PROBLEM STATEMENT » Copy out the lines below, putting "upward scroll arrow" in place of "scroll-up arrow" and changing nothing else.

RECORDS SHOWN »
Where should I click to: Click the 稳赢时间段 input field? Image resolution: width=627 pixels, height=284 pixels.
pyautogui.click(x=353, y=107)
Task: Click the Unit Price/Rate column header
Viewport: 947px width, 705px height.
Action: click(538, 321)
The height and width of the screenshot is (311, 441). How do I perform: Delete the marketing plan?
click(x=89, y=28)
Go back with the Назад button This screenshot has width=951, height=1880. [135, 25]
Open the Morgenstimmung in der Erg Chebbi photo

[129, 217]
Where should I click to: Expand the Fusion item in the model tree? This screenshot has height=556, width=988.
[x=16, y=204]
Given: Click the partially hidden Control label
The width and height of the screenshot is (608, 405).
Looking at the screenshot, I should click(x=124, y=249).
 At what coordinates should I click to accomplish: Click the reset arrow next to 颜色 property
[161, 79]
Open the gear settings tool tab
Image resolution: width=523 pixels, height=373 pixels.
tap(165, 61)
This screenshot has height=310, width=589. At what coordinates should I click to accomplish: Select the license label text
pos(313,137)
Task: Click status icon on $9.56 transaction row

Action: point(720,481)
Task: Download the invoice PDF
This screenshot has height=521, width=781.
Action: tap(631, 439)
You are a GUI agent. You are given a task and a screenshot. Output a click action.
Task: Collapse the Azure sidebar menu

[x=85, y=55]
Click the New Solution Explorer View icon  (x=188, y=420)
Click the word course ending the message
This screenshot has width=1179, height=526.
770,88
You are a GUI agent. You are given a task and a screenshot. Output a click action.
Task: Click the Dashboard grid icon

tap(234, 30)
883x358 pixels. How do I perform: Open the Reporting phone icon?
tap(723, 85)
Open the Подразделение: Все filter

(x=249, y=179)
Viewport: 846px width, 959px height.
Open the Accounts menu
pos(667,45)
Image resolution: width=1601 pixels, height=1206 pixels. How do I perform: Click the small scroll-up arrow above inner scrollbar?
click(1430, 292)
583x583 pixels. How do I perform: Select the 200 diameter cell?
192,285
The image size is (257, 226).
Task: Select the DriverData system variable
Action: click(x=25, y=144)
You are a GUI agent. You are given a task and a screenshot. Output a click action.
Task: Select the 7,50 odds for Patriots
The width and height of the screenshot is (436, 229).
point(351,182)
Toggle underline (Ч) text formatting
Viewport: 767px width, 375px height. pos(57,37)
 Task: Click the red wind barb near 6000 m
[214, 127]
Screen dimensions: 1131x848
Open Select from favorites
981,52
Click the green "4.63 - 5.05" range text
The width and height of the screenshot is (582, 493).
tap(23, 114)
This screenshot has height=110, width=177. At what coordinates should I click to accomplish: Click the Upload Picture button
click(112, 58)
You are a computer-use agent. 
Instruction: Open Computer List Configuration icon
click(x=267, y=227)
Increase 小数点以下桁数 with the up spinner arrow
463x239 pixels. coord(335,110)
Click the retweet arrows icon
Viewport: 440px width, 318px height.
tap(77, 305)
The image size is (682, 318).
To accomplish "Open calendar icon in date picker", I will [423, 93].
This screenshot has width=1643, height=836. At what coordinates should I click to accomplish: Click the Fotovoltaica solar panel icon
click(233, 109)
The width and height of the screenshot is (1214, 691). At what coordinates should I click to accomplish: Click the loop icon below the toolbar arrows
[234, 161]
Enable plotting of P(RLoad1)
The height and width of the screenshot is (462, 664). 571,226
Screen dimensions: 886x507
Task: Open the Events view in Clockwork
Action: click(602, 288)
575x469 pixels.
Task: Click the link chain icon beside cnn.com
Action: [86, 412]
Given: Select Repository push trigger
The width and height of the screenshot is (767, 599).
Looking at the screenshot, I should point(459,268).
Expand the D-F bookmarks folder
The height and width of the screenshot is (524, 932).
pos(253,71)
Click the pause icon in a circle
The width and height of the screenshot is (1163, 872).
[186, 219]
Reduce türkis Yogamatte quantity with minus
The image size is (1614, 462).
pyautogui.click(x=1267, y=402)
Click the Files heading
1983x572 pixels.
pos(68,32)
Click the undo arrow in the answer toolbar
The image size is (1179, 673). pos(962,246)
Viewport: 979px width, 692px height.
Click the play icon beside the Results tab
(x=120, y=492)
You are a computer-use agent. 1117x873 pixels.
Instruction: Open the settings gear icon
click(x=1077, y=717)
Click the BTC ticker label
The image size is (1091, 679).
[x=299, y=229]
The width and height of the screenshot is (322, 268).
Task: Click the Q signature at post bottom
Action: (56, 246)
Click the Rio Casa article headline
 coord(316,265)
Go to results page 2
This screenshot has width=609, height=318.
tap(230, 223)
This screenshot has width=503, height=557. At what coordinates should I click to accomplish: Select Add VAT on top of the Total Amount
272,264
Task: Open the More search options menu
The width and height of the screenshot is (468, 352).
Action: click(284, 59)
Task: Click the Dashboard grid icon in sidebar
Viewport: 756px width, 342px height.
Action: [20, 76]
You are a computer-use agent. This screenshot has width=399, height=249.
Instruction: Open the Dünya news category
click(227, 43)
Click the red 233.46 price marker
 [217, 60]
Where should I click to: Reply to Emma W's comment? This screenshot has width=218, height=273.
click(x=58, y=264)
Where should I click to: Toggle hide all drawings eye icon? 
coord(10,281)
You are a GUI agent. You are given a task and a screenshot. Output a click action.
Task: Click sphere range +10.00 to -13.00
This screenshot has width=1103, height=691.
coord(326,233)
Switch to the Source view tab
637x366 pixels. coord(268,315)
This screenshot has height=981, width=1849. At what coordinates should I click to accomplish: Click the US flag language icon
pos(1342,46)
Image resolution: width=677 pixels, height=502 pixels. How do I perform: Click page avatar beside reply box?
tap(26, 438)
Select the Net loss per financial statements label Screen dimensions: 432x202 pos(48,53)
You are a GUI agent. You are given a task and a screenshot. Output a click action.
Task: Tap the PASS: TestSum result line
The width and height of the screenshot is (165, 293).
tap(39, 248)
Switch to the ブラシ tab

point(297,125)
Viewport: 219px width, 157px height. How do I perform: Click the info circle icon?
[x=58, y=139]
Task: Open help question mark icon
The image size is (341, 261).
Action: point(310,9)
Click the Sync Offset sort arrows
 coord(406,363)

RESPONSE »
Where should I click to: Click the 稳赢时间段 input field? Image resolution: width=627 pixels, height=284 pixels.
pyautogui.click(x=353, y=107)
Task: Click the Unit Price/Rate column header
Viewport: 947px width, 705px height.
Action: click(538, 321)
The height and width of the screenshot is (311, 441). How do I perform: Delete the marketing plan?
click(x=89, y=28)
Go back with the Назад button This screenshot has width=951, height=1880. [135, 25]
Open the Morgenstimmung in der Erg Chebbi photo

[129, 217]
Where should I click to: Expand the Fusion item in the model tree? This screenshot has height=556, width=988.
[x=16, y=204]
Given: Click the partially hidden Control label
The width and height of the screenshot is (608, 405).
Looking at the screenshot, I should click(x=124, y=249).
 At what coordinates should I click to accomplish: Click the reset arrow next to 颜色 property
[161, 79]
Open the gear settings tool tab
Image resolution: width=523 pixels, height=373 pixels.
tap(165, 61)
This screenshot has height=310, width=589. At what coordinates should I click to accomplish: Select the license label text
pos(313,137)
Task: Click status icon on $9.56 transaction row

Action: point(720,481)
Task: Download the invoice PDF
This screenshot has height=521, width=781.
Action: tap(631, 439)
You are a GUI agent. You are given a task and a screenshot. Output a click action.
Task: Collapse the Azure sidebar menu

[x=85, y=55]
Click the New Solution Explorer View icon  (x=188, y=420)
Click the word course ending the message
This screenshot has width=1179, height=526.
770,88
You are a GUI agent. You are given a task and a screenshot. Output a click action.
Task: Click the Dashboard grid icon

tap(234, 30)
883x358 pixels. How do I perform: Open the Reporting phone icon?
tap(723, 85)
Open the Подразделение: Все filter

(x=249, y=179)
Viewport: 846px width, 959px height.
Open the Accounts menu
pos(667,45)
Image resolution: width=1601 pixels, height=1206 pixels. How do I perform: Click the small upward scroll arrow above inner scrollbar?
click(1430, 292)
583x583 pixels. How do I perform: Select the 200 diameter cell?
192,285
The image size is (257, 226).
Task: Select the DriverData system variable
Action: click(x=25, y=144)
You are a GUI agent. You are given a task and a screenshot. Output a click action.
Task: Select the 7,50 odds for Patriots
The width and height of the screenshot is (436, 229).
point(351,182)
Toggle underline (Ч) text formatting
Viewport: 767px width, 375px height. pos(57,37)
 Task: Click the red wind barb near 6000 m
[214, 127]
Screen dimensions: 1131x848
Open Select from favorites
981,52
Click the green "4.63 - 5.05" range text
The width and height of the screenshot is (582, 493).
tap(23, 114)
This screenshot has height=110, width=177. At what coordinates should I click to accomplish: Click the Upload Picture button
click(112, 58)
You are a computer-use agent. 
Instruction: Open Computer List Configuration icon
click(x=267, y=227)
Increase 小数点以下桁数 with the up spinner arrow
463x239 pixels. coord(335,110)
Click the retweet arrows icon
Viewport: 440px width, 318px height.
tap(77, 305)
The image size is (682, 318).
To accomplish "Open calendar icon in date picker", I will [423, 93].
This screenshot has width=1643, height=836. At what coordinates should I click to accomplish: Click the Fotovoltaica solar panel icon
click(233, 109)
The width and height of the screenshot is (1214, 691). At what coordinates should I click to accomplish: Click the loop icon below the toolbar arrows
[234, 161]
Enable plotting of P(RLoad1)
The height and width of the screenshot is (462, 664). 571,226
Screen dimensions: 886x507
Task: Open the Events view in Clockwork
Action: click(602, 288)
575x469 pixels.
Task: Click the link chain icon beside cnn.com
Action: [86, 412]
Given: Select Repository push trigger
The width and height of the screenshot is (767, 599).
Looking at the screenshot, I should point(459,268).
Expand the D-F bookmarks folder
The height and width of the screenshot is (524, 932).
pos(253,71)
Click the pause icon in a circle
The width and height of the screenshot is (1163, 872).
[186, 219]
Reduce türkis Yogamatte quantity with minus
The image size is (1614, 462).
pyautogui.click(x=1267, y=402)
Click the Files heading
1983x572 pixels.
pos(68,32)
Click the undo arrow in the answer toolbar
The image size is (1179, 673). pos(962,246)
Viewport: 979px width, 692px height.
Click the play icon beside the Results tab
(x=120, y=492)
You are a computer-use agent. 1117x873 pixels.
Instruction: Open the settings gear icon
click(x=1077, y=717)
Click the BTC ticker label
The image size is (1091, 679).
[x=299, y=229]
The width and height of the screenshot is (322, 268).
Task: Click the Q signature at post bottom
Action: (56, 246)
Click the Rio Casa article headline
 coord(316,265)
Go to results page 2
This screenshot has width=609, height=318.
tap(230, 223)
This screenshot has width=503, height=557. At what coordinates should I click to accomplish: Select Add VAT on top of the Total Amount
272,264
Task: Open the More search options menu
The width and height of the screenshot is (468, 352).
Action: click(284, 59)
Task: Click the Dashboard grid icon in sidebar
Viewport: 756px width, 342px height.
Action: [20, 76]
You are a computer-use agent. This screenshot has width=399, height=249.
Instruction: Open the Dünya news category
click(227, 43)
Click the red 233.46 price marker
 [217, 60]
Where should I click to: Reply to Emma W's comment? This screenshot has width=218, height=273.
click(x=58, y=264)
Where should I click to: Toggle hide all drawings eye icon? 
coord(10,281)
You are a GUI agent. You are given a task and a screenshot. Output a click action.
Task: Click sphere range +10.00 to -13.00
This screenshot has width=1103, height=691.
coord(326,233)
Switch to the Source view tab
637x366 pixels. coord(268,315)
This screenshot has height=981, width=1849. At what coordinates should I click to accomplish: Click the US flag language icon
pos(1342,46)
Image resolution: width=677 pixels, height=502 pixels. How do I perform: Click page avatar beside reply box?
tap(26, 438)
Select the Net loss per financial statements label Screen dimensions: 432x202 pos(48,53)
You are a GUI agent. You are given a task and a screenshot. Output a click action.
Task: Tap the PASS: TestSum result line
The width and height of the screenshot is (165, 293).
tap(39, 248)
Switch to the ブラシ tab

point(297,125)
Viewport: 219px width, 157px height. How do I perform: Click the info circle icon?
[x=58, y=139]
Task: Open help question mark icon
The image size is (341, 261).
Action: point(310,9)
Click the Sync Offset sort arrows
 coord(406,363)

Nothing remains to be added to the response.